| OBJECTIVE |
Could you turn the entries below into a single numbered list, one line per item, with the blank lines left out?

┌──

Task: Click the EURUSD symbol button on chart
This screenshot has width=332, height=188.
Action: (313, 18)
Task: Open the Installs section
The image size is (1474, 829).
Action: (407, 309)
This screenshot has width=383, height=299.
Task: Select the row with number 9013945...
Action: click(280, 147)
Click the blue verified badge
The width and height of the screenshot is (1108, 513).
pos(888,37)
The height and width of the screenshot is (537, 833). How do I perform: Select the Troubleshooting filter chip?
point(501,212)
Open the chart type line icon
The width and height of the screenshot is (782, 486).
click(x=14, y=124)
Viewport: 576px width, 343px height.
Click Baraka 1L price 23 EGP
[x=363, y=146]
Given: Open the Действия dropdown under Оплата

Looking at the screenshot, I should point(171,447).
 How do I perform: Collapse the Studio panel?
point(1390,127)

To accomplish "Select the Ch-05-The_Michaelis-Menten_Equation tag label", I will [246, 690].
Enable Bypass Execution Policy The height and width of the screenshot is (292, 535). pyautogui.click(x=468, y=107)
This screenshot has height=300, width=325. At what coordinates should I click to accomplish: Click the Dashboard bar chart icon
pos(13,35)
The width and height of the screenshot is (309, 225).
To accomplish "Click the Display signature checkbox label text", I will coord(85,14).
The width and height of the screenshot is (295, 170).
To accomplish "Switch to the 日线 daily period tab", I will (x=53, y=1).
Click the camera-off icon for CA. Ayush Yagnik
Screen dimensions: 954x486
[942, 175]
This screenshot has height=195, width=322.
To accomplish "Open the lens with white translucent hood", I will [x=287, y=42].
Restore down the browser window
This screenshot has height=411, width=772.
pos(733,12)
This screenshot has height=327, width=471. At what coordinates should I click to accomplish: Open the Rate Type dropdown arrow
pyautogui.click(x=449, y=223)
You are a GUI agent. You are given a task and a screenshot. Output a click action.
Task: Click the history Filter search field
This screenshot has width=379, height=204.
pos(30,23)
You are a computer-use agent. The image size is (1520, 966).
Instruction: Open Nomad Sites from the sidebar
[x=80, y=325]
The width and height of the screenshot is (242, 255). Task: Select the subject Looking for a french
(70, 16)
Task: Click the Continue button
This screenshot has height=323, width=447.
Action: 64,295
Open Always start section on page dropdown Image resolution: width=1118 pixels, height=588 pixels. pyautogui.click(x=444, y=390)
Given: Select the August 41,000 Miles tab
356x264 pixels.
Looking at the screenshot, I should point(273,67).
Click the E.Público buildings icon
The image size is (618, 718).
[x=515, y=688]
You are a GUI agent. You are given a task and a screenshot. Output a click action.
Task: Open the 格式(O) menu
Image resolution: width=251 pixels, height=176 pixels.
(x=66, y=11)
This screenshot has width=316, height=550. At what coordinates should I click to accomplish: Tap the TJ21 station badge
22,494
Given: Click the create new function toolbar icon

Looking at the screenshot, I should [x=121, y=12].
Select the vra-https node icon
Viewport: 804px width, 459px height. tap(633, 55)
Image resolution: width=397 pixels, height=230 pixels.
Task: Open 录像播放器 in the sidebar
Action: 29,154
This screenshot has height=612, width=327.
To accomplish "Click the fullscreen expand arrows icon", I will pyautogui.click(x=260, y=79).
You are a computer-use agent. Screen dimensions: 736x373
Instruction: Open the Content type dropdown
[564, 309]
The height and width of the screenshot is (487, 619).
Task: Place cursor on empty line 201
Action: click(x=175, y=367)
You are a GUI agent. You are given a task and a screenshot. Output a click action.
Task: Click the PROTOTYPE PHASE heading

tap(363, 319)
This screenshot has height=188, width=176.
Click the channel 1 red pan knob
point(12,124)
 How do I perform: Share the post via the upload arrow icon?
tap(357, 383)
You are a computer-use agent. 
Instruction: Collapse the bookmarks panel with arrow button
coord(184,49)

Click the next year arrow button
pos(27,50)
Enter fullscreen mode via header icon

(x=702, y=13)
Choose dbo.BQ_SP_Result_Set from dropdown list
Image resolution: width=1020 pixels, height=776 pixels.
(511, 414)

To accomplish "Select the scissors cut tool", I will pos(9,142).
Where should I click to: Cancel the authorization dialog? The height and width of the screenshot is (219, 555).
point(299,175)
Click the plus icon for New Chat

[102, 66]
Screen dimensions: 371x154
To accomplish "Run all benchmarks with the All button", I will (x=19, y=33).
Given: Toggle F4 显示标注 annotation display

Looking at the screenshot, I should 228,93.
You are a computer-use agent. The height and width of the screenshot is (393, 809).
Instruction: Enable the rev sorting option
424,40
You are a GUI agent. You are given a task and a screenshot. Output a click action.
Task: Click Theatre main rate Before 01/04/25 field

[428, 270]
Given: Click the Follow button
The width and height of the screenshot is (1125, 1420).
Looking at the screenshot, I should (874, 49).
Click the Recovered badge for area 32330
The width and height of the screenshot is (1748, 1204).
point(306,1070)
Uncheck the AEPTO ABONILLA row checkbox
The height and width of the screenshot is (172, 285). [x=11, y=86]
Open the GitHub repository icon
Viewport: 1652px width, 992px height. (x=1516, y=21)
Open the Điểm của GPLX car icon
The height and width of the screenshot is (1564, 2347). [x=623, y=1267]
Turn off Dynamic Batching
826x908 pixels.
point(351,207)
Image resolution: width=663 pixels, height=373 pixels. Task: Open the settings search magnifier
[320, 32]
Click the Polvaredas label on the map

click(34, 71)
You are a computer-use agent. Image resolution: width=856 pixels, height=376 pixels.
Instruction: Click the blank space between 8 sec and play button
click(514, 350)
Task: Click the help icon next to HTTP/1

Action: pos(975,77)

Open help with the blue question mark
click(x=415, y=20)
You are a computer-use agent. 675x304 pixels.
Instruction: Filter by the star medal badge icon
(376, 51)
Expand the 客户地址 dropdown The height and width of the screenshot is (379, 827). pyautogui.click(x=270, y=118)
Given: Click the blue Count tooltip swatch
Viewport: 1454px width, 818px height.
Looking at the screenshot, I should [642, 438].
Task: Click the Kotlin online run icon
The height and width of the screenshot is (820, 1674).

└──

| WRITTEN RESPONSE |
1. Task: Click the EURUSD symbol button on chart
2. This screenshot has width=332, height=188.
3. Action: (313, 18)
4. Task: Open the Installs section
5. The image size is (1474, 829).
6. Action: (407, 309)
7. This screenshot has width=383, height=299.
8. Task: Select the row with number 9013945...
9. Action: click(280, 147)
10. Click the blue verified badge
11. The width and height of the screenshot is (1108, 513).
12. pos(888,37)
13. The height and width of the screenshot is (537, 833). How do I perform: Select the Troubleshooting filter chip?
14. point(501,212)
15. Open the chart type line icon
16. The width and height of the screenshot is (782, 486).
17. click(x=14, y=124)
18. Viewport: 576px width, 343px height.
19. Click Baraka 1L price 23 EGP
20. [x=363, y=146]
21. Given: Open the Действия dropdown under Оплата
22. Looking at the screenshot, I should point(171,447).
23.  How do I perform: Collapse the Studio panel?
24. point(1390,127)
25. To accomplish "Select the Ch-05-The_Michaelis-Menten_Equation tag label", I will [246, 690].
26. Enable Bypass Execution Policy The height and width of the screenshot is (292, 535). pyautogui.click(x=468, y=107)
27. This screenshot has height=300, width=325. At what coordinates should I click to accomplish: Click the Dashboard bar chart icon
28. pos(13,35)
29. The width and height of the screenshot is (309, 225).
30. To accomplish "Click the Display signature checkbox label text", I will coord(85,14).
31. The width and height of the screenshot is (295, 170).
32. To accomplish "Switch to the 日线 daily period tab", I will (x=53, y=1).
33. Click the camera-off icon for CA. Ayush Yagnik
34. Screen dimensions: 954x486
35. [942, 175]
36. This screenshot has height=195, width=322.
37. To accomplish "Open the lens with white translucent hood", I will [x=287, y=42].
38. Restore down the browser window
39. This screenshot has height=411, width=772.
40. pos(733,12)
41. This screenshot has height=327, width=471. At what coordinates should I click to accomplish: Open the Rate Type dropdown arrow
42. pyautogui.click(x=449, y=223)
43. You are a GUI agent. You are given a task and a screenshot. Output a click action.
44. Task: Click the history Filter search field
45. This screenshot has width=379, height=204.
46. pos(30,23)
47. You are a computer-use agent. The image size is (1520, 966).
48. Instruction: Open Nomad Sites from the sidebar
49. [x=80, y=325]
50. The width and height of the screenshot is (242, 255). Task: Select the subject Looking for a french
51. (70, 16)
52. Task: Click the Continue button
53. This screenshot has height=323, width=447.
54. Action: 64,295
55. Open Always start section on page dropdown Image resolution: width=1118 pixels, height=588 pixels. pyautogui.click(x=444, y=390)
56. Given: Select the August 41,000 Miles tab
57. 356x264 pixels.
58. Looking at the screenshot, I should point(273,67).
59. Click the E.Público buildings icon
60. The image size is (618, 718).
61. [x=515, y=688]
62. You are a GUI agent. You are given a task and a screenshot. Output a click action.
63. Task: Open the 格式(O) menu
64. Image resolution: width=251 pixels, height=176 pixels.
65. (x=66, y=11)
66. This screenshot has width=316, height=550. At what coordinates should I click to accomplish: Tap the TJ21 station badge
67. 22,494
68. Given: Click the create new function toolbar icon
69. Looking at the screenshot, I should [x=121, y=12].
70. Select the vra-https node icon
71. Viewport: 804px width, 459px height. tap(633, 55)
72. Image resolution: width=397 pixels, height=230 pixels.
73. Task: Open 录像播放器 in the sidebar
74. Action: 29,154
75. This screenshot has height=612, width=327.
76. To accomplish "Click the fullscreen expand arrows icon", I will pyautogui.click(x=260, y=79).
77. You are a computer-use agent. Screen dimensions: 736x373
78. Instruction: Open the Content type dropdown
79. [564, 309]
80. The height and width of the screenshot is (487, 619).
81. Task: Place cursor on empty line 201
82. Action: click(x=175, y=367)
83. You are a GUI agent. You are given a task and a screenshot. Output a click action.
84. Task: Click the PROTOTYPE PHASE heading
85. tap(363, 319)
86. This screenshot has height=188, width=176.
87. Click the channel 1 red pan knob
88. point(12,124)
89.  How do I perform: Share the post via the upload arrow icon?
90. tap(357, 383)
91. You are a computer-use agent. 
92. Instruction: Collapse the bookmarks panel with arrow button
93. coord(184,49)
94. Click the next year arrow button
95. pos(27,50)
96. Enter fullscreen mode via header icon
97. (x=702, y=13)
98. Choose dbo.BQ_SP_Result_Set from dropdown list
99. Image resolution: width=1020 pixels, height=776 pixels.
100. (511, 414)
101. To accomplish "Select the scissors cut tool", I will pos(9,142).
102. Where should I click to: Cancel the authorization dialog? The height and width of the screenshot is (219, 555).
103. point(299,175)
104. Click the plus icon for New Chat
105. [102, 66]
106. Screen dimensions: 371x154
107. To accomplish "Run all benchmarks with the All button", I will (x=19, y=33).
108. Given: Toggle F4 显示标注 annotation display
109. Looking at the screenshot, I should 228,93.
110. You are a computer-use agent. The height and width of the screenshot is (393, 809).
111. Instruction: Enable the rev sorting option
112. 424,40
113. You are a GUI agent. You are given a task and a screenshot. Output a click action.
114. Task: Click Theatre main rate Before 01/04/25 field
115. [428, 270]
116. Given: Click the Follow button
117. The width and height of the screenshot is (1125, 1420).
118. Looking at the screenshot, I should (874, 49).
119. Click the Recovered badge for area 32330
120. The width and height of the screenshot is (1748, 1204).
121. point(306,1070)
122. Uncheck the AEPTO ABONILLA row checkbox
123. The height and width of the screenshot is (172, 285). [x=11, y=86]
124. Open the GitHub repository icon
125. Viewport: 1652px width, 992px height. (x=1516, y=21)
126. Open the Điểm của GPLX car icon
127. The height and width of the screenshot is (1564, 2347). [x=623, y=1267]
128. Turn off Dynamic Batching
129. 826x908 pixels.
130. point(351,207)
131. Image resolution: width=663 pixels, height=373 pixels. Task: Open the settings search magnifier
132. [320, 32]
133. Click the Polvaredas label on the map
134. click(34, 71)
135. You are a computer-use agent. Image resolution: width=856 pixels, height=376 pixels.
136. Instruction: Click the blank space between 8 sec and play button
137. click(514, 350)
138. Task: Click the help icon next to HTTP/1
139. Action: pos(975,77)
140. Open help with the blue question mark
141. click(x=415, y=20)
142. You are a computer-use agent. 675x304 pixels.
143. Instruction: Filter by the star medal badge icon
144. (376, 51)
145. Expand the 客户地址 dropdown The height and width of the screenshot is (379, 827). pyautogui.click(x=270, y=118)
146. Given: Click the blue Count tooltip swatch
147. Viewport: 1454px width, 818px height.
148. Looking at the screenshot, I should [642, 438].
149. Task: Click the Kotlin online run icon
150. The height and width of the screenshot is (820, 1674).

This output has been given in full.